Some of the main influences on the global consumer have already been mentioned -- exposure to goods and services and rising income levels. There are other influences as well. A global culture is emerging, where broad influences are assimilated into local contexts. A wealthy businessperson in Lagos has roughly the same tastes as one in Mexico City with respect to some consumer goods -- clothes, cars, alcohol and travel among them -- but will still retain some local purchasing elements, especially things like food. The global hipster culture is roughly the same in Istanbul, Beijing or Brooklyn, but there will always be some local differences as well. Media has a strong influence -- for younger global consumers it is the Internet and for older ones more traditional media. Interpersonal communication is also a key influence on the global consumer, as this is how ideas and norms pass around the world. The peer group of the global consumer is more international than the peer group of the more traditional, local consumer.

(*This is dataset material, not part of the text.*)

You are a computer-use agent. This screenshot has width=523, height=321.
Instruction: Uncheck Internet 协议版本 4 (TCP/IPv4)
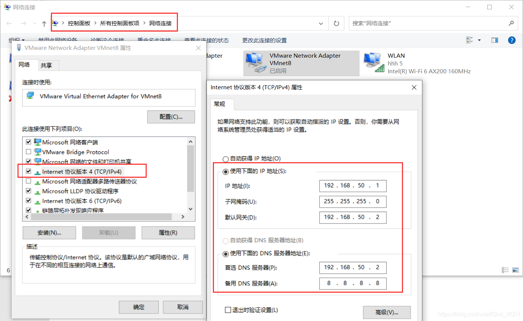pos(29,171)
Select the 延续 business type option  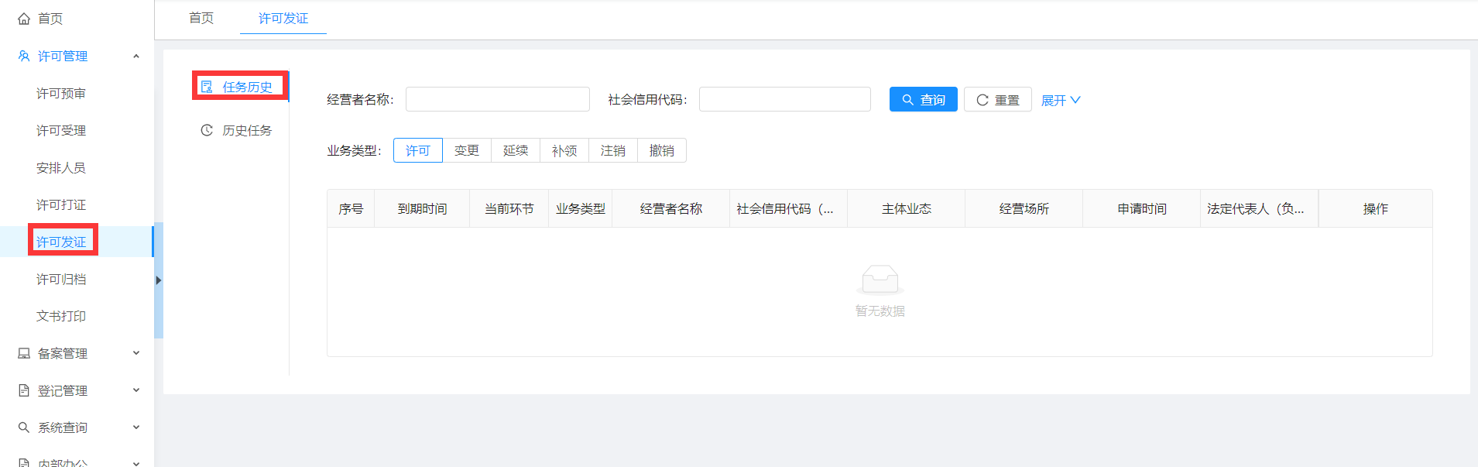[x=515, y=150]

The drivers of the contemporary global marketplace have already been mentioned above. Changes in trade policy, rising income levels, improved transportation and improved communication all drive growth in demand for global goods. Freer trade in particular has provided the world with more opportunity to take advantage of competitive advantage, increasing overall trade. This in turn increases overall wealth levels, such that lower trade barriers both stimulate demand for global goods and allow for supply of global goods to be improved as well.
The rise of global goods does not sound the death knell for local goods. Even in the most globalized markets, there are country-of-origin effects. Researchers identify country-of-origin effects as a byproduct of consumer ethnocentrism, that consumers have biases either towards or against foreign products (Balabanis & Diamantopoulos, 2004). This concept is perhaps a bit parochial in its framing -- country of origin effects are not always related to perceived quality. That was an issue in the 1960s when world trade was just beginning to pick up steam and country-of-origin was just being studied. Fifty years later the idea needs updating to reflect the global consumer. Ethnocentrism does not relate strictly to quality perceptions -- it relates to the degree to which local producers understand the subtle...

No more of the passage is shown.